“I’ll let you go, if I must; but I’ll come to you—if you live in a hovel—if you live in a cave—if you live—Oh, I know how you live!”
“How do I live?” she asked, laughing a little unsteadily, and as if there were tears in her eyes, though of this he could not be sure.
“You live in a plain little house, with just a few of the things you used to have about you; rows of books, a picture or two, and some old china. Things may be a bit shabby, but everything is beautifully neat, and there are garden flowers on the table, perhaps white lilacs!”

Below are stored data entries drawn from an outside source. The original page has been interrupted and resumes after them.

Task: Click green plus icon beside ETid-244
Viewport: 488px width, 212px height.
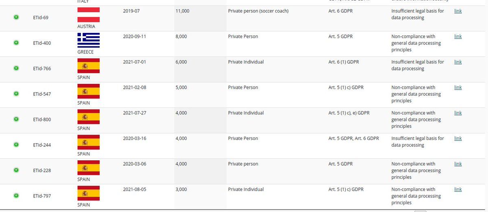Action: (x=16, y=144)
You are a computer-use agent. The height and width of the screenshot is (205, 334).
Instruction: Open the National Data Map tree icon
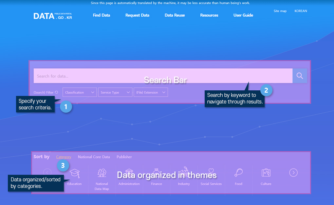(102, 173)
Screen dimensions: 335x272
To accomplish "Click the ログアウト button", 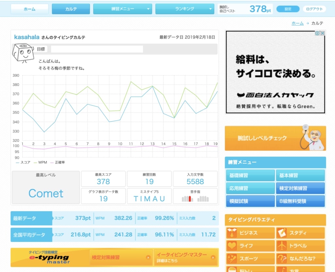I will [x=314, y=9].
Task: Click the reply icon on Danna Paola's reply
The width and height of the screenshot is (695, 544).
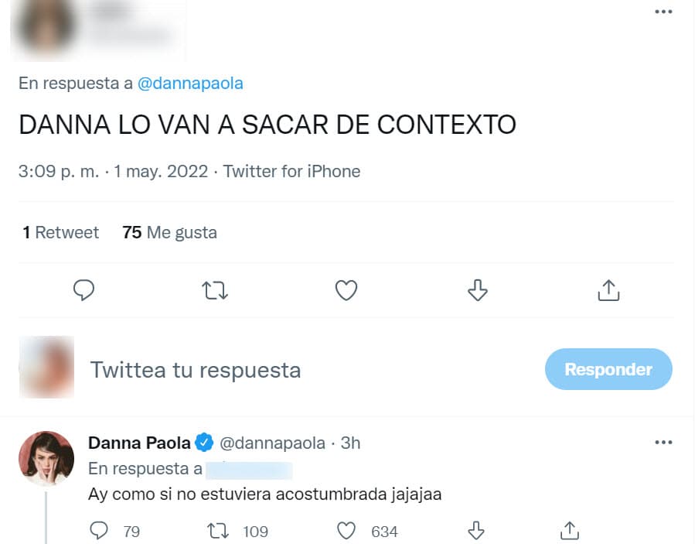Action: [99, 530]
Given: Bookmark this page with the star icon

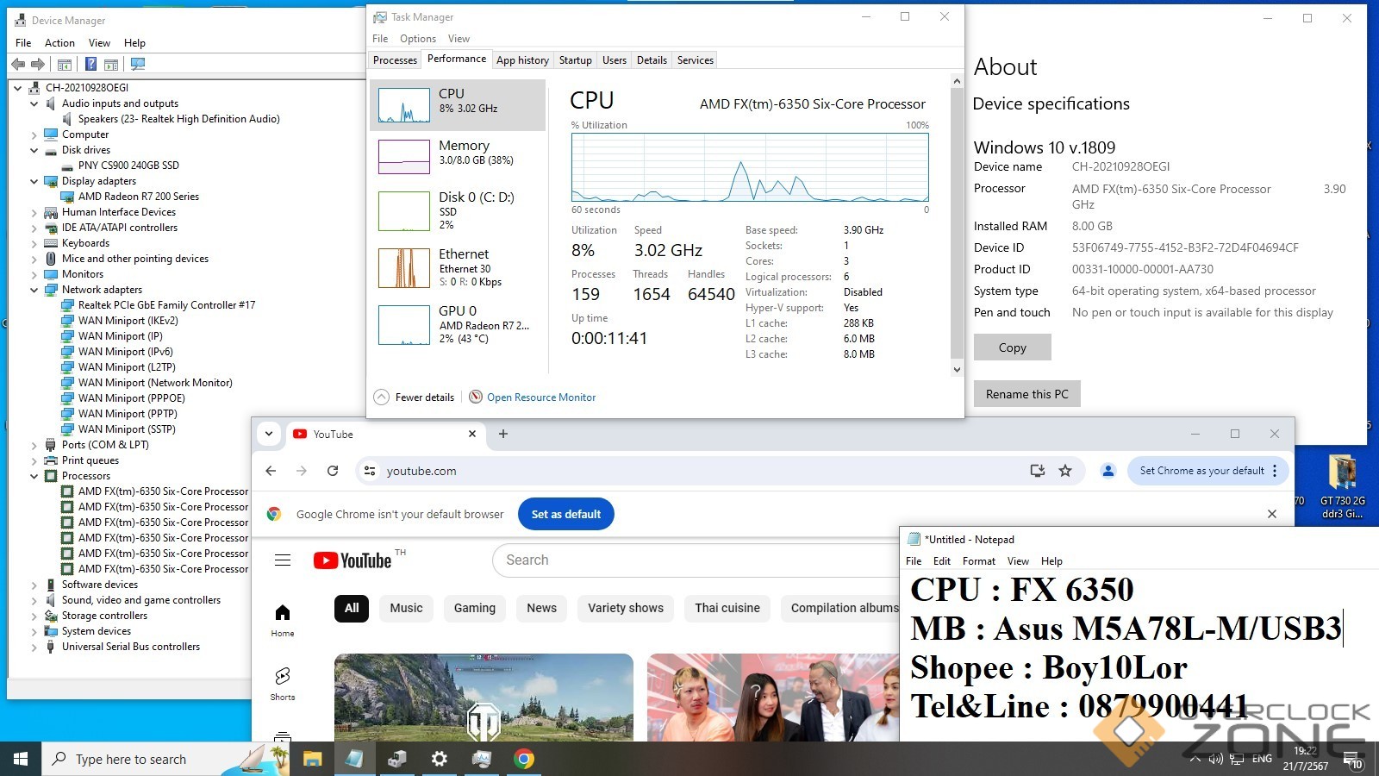Looking at the screenshot, I should tap(1065, 471).
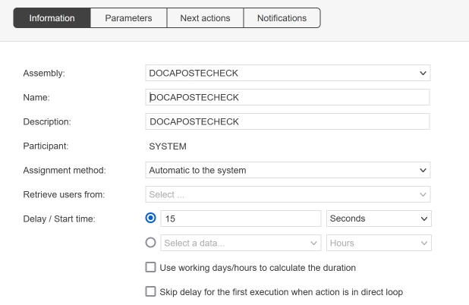Open the 'Retrieve users from' select box
The height and width of the screenshot is (305, 469).
tap(288, 195)
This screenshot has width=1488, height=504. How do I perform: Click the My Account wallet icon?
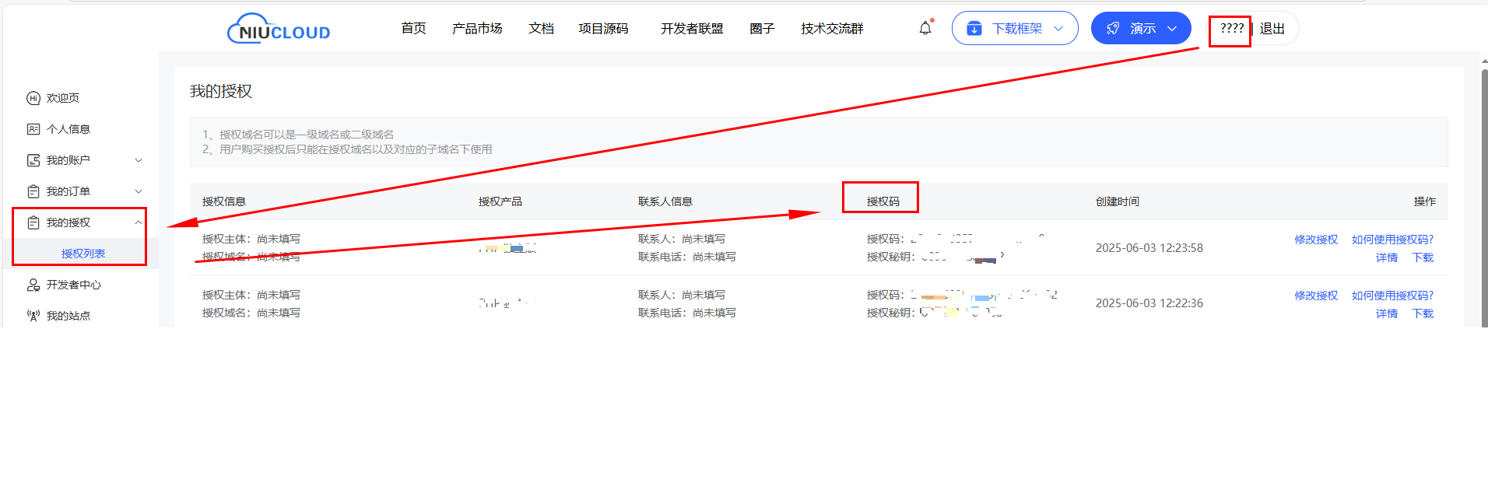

“Oh, what a romanticist!” she said, through her soft laughter. “One would think you wrote novels instead of specifications for concrete walls. What if you come and find me living with my older sister, who sews for a living, plain sewing, at a dollar a day? And we have a long credit account at the grocery, which we can’t pay? And at night our little upstairs room is full of neighbours, untidy, loud-talking, commonplace women? And the lamp smokes—”
“It wouldn’t smoke; you would have trimmed it,” he answered, quickly and with conviction. “But, even if it were all like that, you would still be the perfect thing you are. And I would take you away—”
“If you don’t drive on, Mr. King,” she interposed gently, “you will soon be mentally unfit to drive at all. And I must be back before the darkness has quite fallen. And—don’t you think we have talked enough about ourselves?”
“I like that word,” he declared as he obediently set the car in motion. “Ourselves—that sounds good to me. As long as you keep me with you that way I’ll try to be satisfied. One thing I’m sure of: I’ve something to work for now that I didn’t have this morning. Oh, I know; you haven’t given me a thing. But you’re going to let me come to see you next spring, and that’s worth everything to me. Meanwhile, I’ll do my level best—for you.”
* * * * *
When he drew up before the door of the church, where, in spite of his entreaties that he be allowed to take her to her lodging place, Anne insisted on being left, he felt, in spite of all he had gained that day, a sinking of the heart. Though the hour was early and the neighbourhood at this time of day a quiet one, and though she assured him that she had not far to go, he was unhappy to leave her thus unaccompanied.
“I wish I could possibly imagine why it must be this way,” he said to himself as he stood hat in hand beside his car, watching Anne Linton’s quickly departing figure grow more and more shadowy as the twilight enveloped it. “Well, one thing is certain: whatever she does there’s a good and sufficient reason; and I trust her.”